** Opening Data shown block **

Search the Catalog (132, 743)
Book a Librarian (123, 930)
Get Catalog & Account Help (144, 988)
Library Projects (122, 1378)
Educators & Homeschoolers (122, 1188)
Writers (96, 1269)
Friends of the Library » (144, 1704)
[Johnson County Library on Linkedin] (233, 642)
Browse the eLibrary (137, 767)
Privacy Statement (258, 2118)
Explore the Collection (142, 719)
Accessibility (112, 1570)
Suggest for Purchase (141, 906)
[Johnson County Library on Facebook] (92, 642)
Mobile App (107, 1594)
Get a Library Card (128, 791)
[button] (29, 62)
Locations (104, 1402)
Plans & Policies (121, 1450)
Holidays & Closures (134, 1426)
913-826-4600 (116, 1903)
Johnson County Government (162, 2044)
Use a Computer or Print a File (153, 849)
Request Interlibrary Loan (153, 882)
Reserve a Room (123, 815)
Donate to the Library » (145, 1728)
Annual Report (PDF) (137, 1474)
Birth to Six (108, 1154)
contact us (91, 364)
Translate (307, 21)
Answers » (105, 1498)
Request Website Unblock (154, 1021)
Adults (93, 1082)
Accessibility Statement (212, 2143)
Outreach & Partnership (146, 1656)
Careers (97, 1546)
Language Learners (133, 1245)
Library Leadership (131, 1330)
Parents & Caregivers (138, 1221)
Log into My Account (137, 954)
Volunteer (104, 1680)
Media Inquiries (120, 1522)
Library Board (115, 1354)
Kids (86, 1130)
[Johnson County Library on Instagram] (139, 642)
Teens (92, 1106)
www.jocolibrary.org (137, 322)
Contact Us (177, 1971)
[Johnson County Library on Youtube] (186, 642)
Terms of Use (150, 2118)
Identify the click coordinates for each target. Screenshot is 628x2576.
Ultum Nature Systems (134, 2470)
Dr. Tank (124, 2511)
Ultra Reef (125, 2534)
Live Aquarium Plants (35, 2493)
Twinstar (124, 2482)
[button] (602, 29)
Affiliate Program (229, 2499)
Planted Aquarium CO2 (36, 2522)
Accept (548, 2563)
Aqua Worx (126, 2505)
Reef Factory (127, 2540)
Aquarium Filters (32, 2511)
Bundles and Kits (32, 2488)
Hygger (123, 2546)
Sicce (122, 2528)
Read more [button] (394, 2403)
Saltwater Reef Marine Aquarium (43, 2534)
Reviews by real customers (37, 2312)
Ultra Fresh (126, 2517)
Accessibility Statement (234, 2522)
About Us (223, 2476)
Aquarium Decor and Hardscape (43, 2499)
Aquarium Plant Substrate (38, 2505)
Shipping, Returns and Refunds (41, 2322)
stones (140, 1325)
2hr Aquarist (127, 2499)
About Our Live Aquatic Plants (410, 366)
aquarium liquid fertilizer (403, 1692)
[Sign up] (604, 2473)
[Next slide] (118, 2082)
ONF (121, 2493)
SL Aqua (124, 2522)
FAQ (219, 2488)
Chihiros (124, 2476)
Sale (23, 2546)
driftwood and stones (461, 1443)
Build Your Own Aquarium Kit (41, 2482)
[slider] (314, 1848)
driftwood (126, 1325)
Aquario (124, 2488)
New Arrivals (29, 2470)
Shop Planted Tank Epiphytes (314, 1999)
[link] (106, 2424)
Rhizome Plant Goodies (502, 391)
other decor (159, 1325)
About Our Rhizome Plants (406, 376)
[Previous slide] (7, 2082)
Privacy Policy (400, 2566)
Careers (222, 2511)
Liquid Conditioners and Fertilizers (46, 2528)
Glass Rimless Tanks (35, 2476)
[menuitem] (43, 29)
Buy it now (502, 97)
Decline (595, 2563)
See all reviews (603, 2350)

** Closing Data shown block **

*Exercise objective*.
In the entries above, one line contains "Get Catalog & Account Help (144, 988)" and another contains "[Sign up] (604, 2473)". Reproduce exactly those two lines and the lines between them, nothing else.

*Your response*.
Get Catalog & Account Help (144, 988)
Library Projects (122, 1378)
Educators & Homeschoolers (122, 1188)
Writers (96, 1269)
Friends of the Library » (144, 1704)
[Johnson County Library on Linkedin] (233, 642)
Browse the eLibrary (137, 767)
Privacy Statement (258, 2118)
Explore the Collection (142, 719)
Accessibility (112, 1570)
Suggest for Purchase (141, 906)
[Johnson County Library on Facebook] (92, 642)
Mobile App (107, 1594)
Get a Library Card (128, 791)
[button] (29, 62)
Locations (104, 1402)
Plans & Policies (121, 1450)
Holidays & Closures (134, 1426)
913-826-4600 (116, 1903)
Johnson County Government (162, 2044)
Use a Computer or Print a File (153, 849)
Request Interlibrary Loan (153, 882)
Reserve a Room (123, 815)
Donate to the Library » (145, 1728)
Annual Report (PDF) (137, 1474)
Birth to Six (108, 1154)
contact us (91, 364)
Translate (307, 21)
Answers » (105, 1498)
Request Website Unblock (154, 1021)
Adults (93, 1082)
Accessibility Statement (212, 2143)
Outreach & Partnership (146, 1656)
Careers (97, 1546)
Language Learners (133, 1245)
Library Leadership (131, 1330)
Parents & Caregivers (138, 1221)
Log into My Account (137, 954)
Volunteer (104, 1680)
Media Inquiries (120, 1522)
Library Board (115, 1354)
Kids (86, 1130)
[Johnson County Library on Instagram] (139, 642)
Teens (92, 1106)
www.jocolibrary.org (137, 322)
Contact Us (177, 1971)
[Johnson County Library on Youtube] (186, 642)
Terms of Use (150, 2118)
Identify the click coordinates for each target. Screenshot is 628x2576.
Ultum Nature Systems (134, 2470)
Dr. Tank (124, 2511)
Ultra Reef (125, 2534)
Live Aquarium Plants (35, 2493)
Twinstar (124, 2482)
[button] (602, 29)
Affiliate Program (229, 2499)
Planted Aquarium CO2 (36, 2522)
Accept (548, 2563)
Aqua Worx (126, 2505)
Reef Factory (127, 2540)
Aquarium Filters (32, 2511)
Bundles and Kits (32, 2488)
Hygger (123, 2546)
Sicce (122, 2528)
Read more [button] (394, 2403)
Saltwater Reef Marine Aquarium (43, 2534)
Reviews by real customers (37, 2312)
Ultra Fresh (126, 2517)
Accessibility Statement (234, 2522)
About Us (223, 2476)
Aquarium Decor and Hardscape (43, 2499)
Aquarium Plant Substrate (38, 2505)
Shipping, Returns and Refunds (41, 2322)
stones (140, 1325)
2hr Aquarist (127, 2499)
About Our Live Aquatic Plants (410, 366)
aquarium liquid fertilizer (403, 1692)
[Sign up] (604, 2473)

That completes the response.